Discussion:
High disk load +mount/atacontrol/NFS/SMBFS crashes the system
(too old to reply)
Alejandro Pulver
2007-04-14 21:47:19 UTC
Permalink
Hello.

I have experienced the following problem a couple of times in 2
different machines and FreeBSD versions (see below): when the disk is
continuously reading/writing (like when copying/extracting a file,
checking the filesystem in the background, etc.) my system crashes
sometimes (it's not an everyday thing, but quite frustrating when it
happens).

When copying from another machine by NFS/SMBFS more than one file at
the same time (or when using the disk, like described above) often
crashes (and the disk light indicator turns off).

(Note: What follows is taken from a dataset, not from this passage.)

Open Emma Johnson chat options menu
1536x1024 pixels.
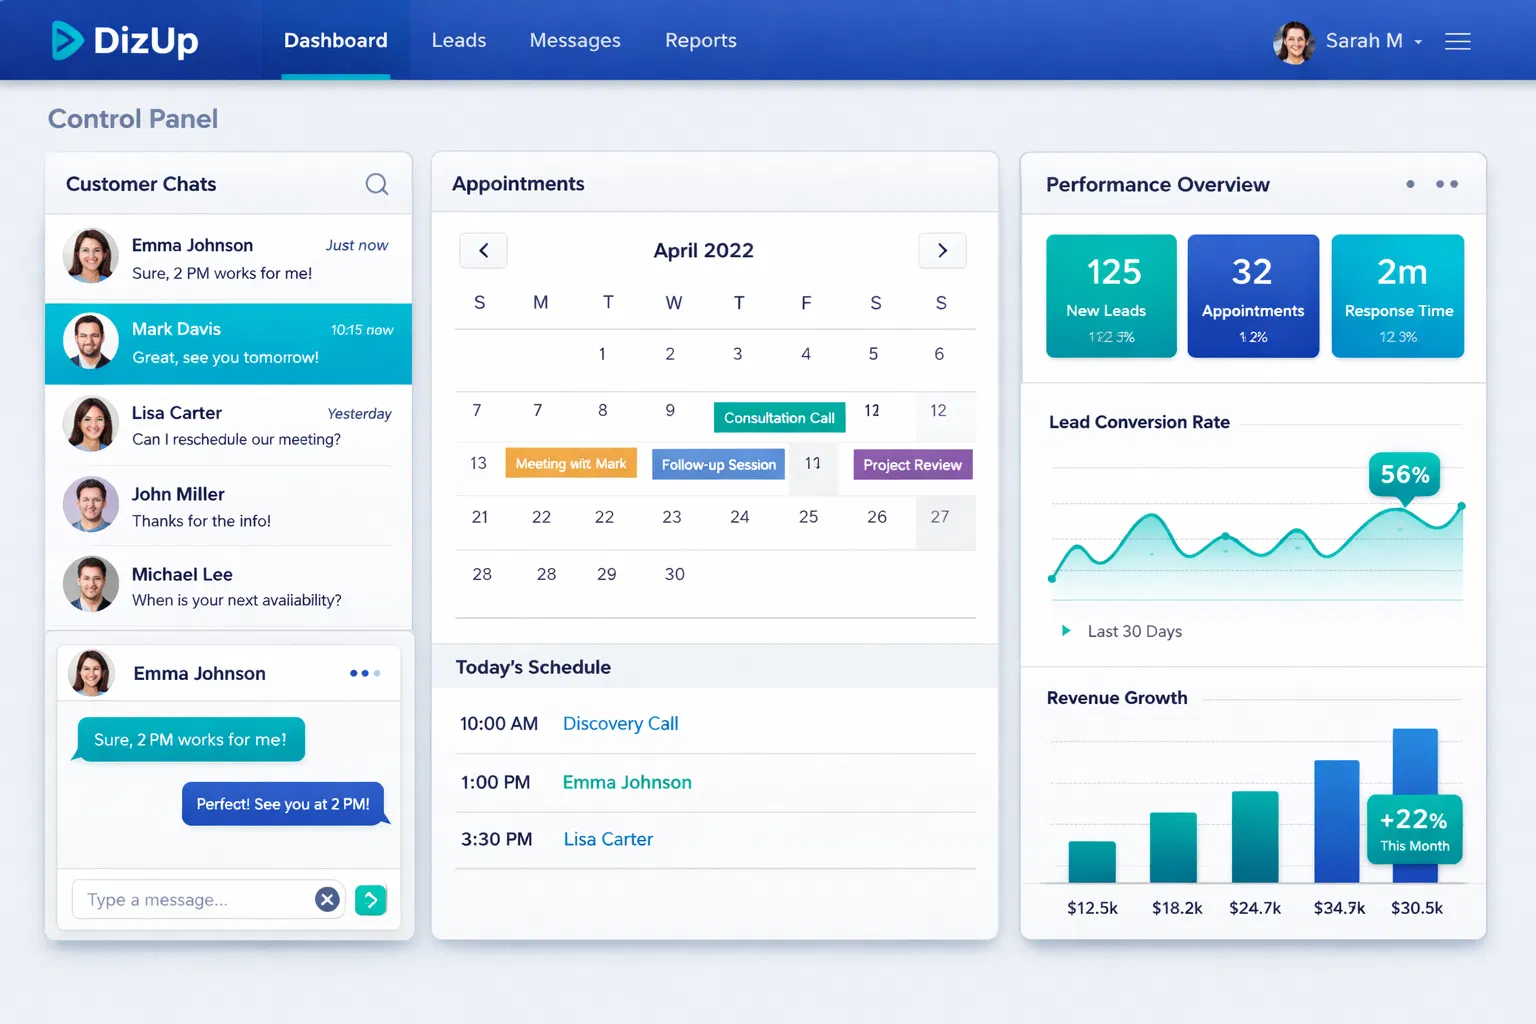click(x=363, y=672)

Running "atacontrol
ad0 mode UDMA100" when it was UDMA133 crashed the system (the disk
activity indicator was always on) when I tried to solve the problem
that way. Also when I was installing a port which installs many files
on the second machine without using NFS/SMBFS, trying to mount a local
NTFS filesystem (with kernel driver) crashed.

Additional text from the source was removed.